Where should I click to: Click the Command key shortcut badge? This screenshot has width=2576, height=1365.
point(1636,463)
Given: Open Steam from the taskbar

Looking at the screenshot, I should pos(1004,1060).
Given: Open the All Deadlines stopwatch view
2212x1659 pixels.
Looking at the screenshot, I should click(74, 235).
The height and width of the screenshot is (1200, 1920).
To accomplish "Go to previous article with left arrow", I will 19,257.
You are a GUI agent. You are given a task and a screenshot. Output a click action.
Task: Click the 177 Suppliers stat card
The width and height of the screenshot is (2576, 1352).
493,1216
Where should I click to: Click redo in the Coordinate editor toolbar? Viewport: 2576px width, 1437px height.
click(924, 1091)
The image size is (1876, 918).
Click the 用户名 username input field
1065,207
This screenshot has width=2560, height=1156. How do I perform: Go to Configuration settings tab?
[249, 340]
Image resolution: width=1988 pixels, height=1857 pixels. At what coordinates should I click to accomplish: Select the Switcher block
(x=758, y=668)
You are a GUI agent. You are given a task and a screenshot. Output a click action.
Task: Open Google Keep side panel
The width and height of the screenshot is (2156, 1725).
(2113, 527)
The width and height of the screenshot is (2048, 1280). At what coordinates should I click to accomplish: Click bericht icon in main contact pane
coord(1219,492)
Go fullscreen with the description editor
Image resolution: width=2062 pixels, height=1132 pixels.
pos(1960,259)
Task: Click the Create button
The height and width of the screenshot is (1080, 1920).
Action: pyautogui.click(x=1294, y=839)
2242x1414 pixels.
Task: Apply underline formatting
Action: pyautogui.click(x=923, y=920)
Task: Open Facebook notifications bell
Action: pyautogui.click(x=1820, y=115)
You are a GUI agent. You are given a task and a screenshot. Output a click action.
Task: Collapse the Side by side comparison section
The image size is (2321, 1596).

▶ **Work request**:
Each line of the material should be duplicated exactly, please.

▶ **Task answer**:
Where should I click to: Click the Command key shortcut badge? This screenshot has width=2576, height=1365.
point(1636,463)
Given: Open Steam from the taskbar

Looking at the screenshot, I should pos(1004,1060).
Given: Open the All Deadlines stopwatch view
2212x1659 pixels.
Looking at the screenshot, I should click(74, 235).
The height and width of the screenshot is (1200, 1920).
To accomplish "Go to previous article with left arrow", I will 19,257.
You are a GUI agent. You are given a task and a screenshot. Output a click action.
Task: Click the 177 Suppliers stat card
The width and height of the screenshot is (2576, 1352).
493,1216
Where should I click to: Click redo in the Coordinate editor toolbar? Viewport: 2576px width, 1437px height.
click(924, 1091)
The image size is (1876, 918).
Click the 用户名 username input field
1065,207
This screenshot has width=2560, height=1156. How do I perform: Go to Configuration settings tab?
[249, 340]
Image resolution: width=1988 pixels, height=1857 pixels. At what coordinates should I click to accomplish: Select the Switcher block
(x=758, y=668)
You are a GUI agent. You are given a task and a screenshot. Output a click action.
Task: Open Google Keep side panel
The width and height of the screenshot is (2156, 1725).
(2113, 527)
The width and height of the screenshot is (2048, 1280). At what coordinates should I click to accomplish: Click bericht icon in main contact pane
coord(1219,492)
Go fullscreen with the description editor
Image resolution: width=2062 pixels, height=1132 pixels.
pos(1960,259)
Task: Click the Create button
The height and width of the screenshot is (1080, 1920).
Action: pyautogui.click(x=1294, y=839)
2242x1414 pixels.
Task: Apply underline formatting
Action: pyautogui.click(x=923, y=920)
Task: Open Facebook notifications bell
Action: pyautogui.click(x=1820, y=115)
You are a GUI agent. You are given a task and a screenshot. Output a click action.
Task: Collapse the Side by side comparison section
The image size is (2321, 1596).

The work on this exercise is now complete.